(Dataset entries)

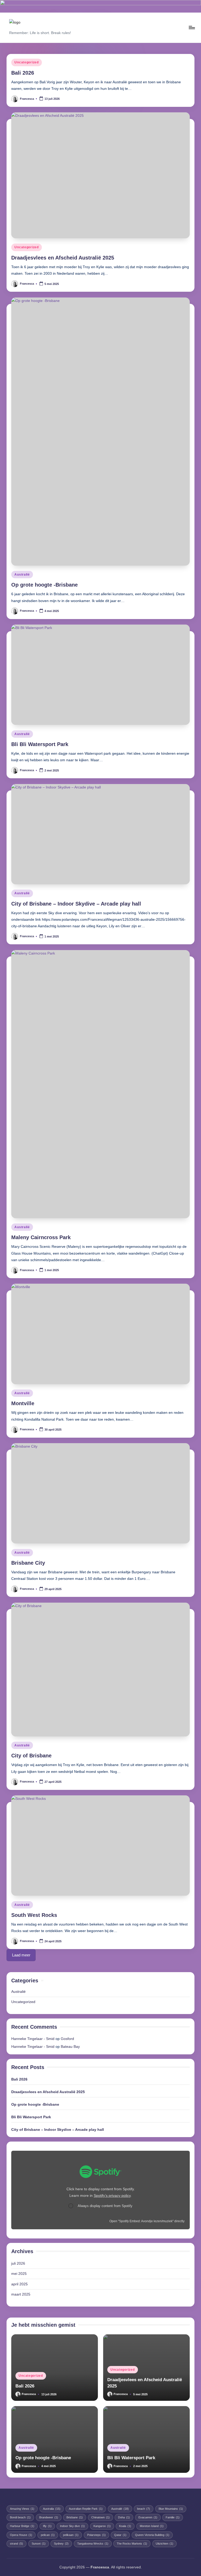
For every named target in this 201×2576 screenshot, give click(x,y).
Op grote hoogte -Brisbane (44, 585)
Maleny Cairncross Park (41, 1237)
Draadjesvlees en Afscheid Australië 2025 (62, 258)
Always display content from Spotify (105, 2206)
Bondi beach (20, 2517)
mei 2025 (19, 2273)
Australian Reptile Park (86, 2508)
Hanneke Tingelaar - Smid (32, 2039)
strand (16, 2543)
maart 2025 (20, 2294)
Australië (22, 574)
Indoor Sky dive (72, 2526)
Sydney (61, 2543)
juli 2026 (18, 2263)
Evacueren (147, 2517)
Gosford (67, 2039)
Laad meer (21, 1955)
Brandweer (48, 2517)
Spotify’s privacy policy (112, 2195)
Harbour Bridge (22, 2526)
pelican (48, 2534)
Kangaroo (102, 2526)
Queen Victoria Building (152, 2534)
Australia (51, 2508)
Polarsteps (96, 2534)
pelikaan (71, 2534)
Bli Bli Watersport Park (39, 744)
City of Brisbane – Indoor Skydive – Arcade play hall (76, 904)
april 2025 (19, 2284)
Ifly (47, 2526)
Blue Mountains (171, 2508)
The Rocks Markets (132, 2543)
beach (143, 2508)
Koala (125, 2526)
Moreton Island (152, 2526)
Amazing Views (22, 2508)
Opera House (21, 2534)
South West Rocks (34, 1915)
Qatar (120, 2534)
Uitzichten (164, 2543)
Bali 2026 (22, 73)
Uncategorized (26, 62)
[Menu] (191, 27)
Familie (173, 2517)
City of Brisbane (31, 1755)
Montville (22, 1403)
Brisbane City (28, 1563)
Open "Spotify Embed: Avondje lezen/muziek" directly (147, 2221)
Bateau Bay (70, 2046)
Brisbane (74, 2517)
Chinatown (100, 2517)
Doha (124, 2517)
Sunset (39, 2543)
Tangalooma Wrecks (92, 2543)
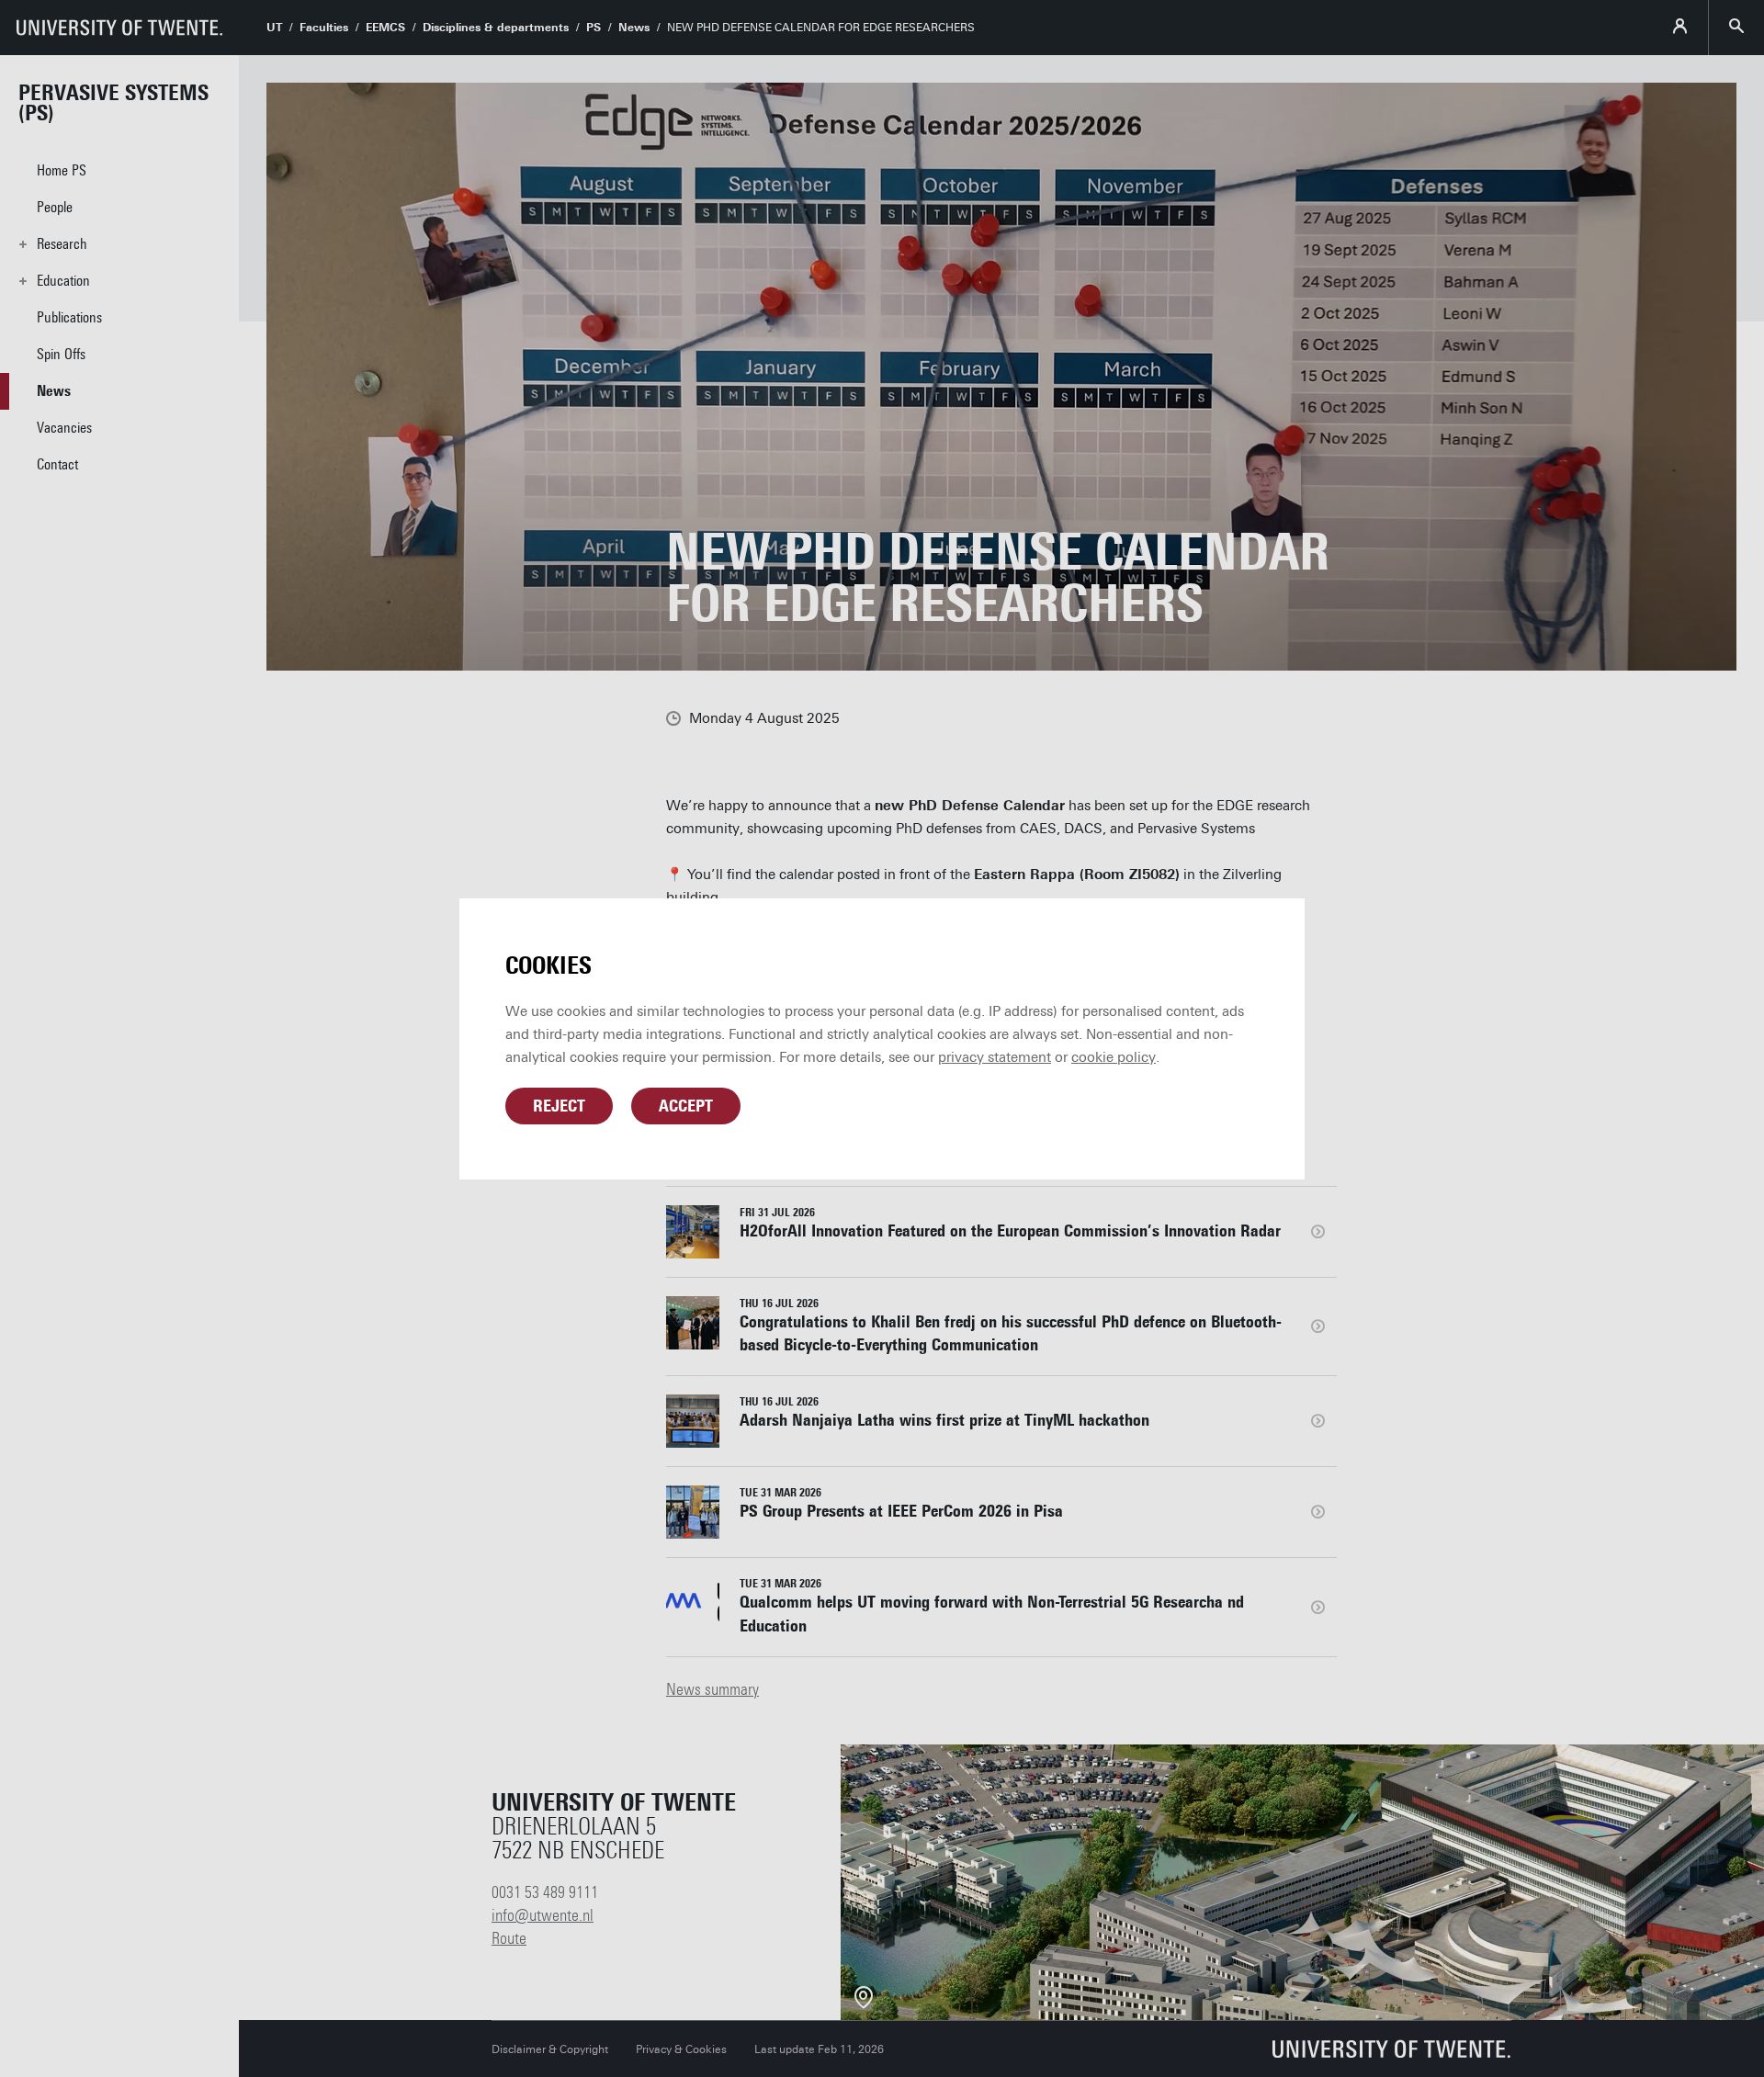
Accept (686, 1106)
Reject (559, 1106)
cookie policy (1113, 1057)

→ The problem: Each line from the one bearing "directly (147, 2221)" through the final line of the records is to be copied exactly, and no pictures are to be included.

→ Response:
Open "Spotify Embed: Avondje lezen/muziek" directly (147, 2221)
Bateau Bay (70, 2046)
Brisbane (74, 2517)
Chinatown (100, 2517)
Doha (124, 2517)
Sunset (39, 2543)
Tangalooma Wrecks (92, 2543)
Accept (686, 1106)
Reject (559, 1106)
cookie policy (1113, 1057)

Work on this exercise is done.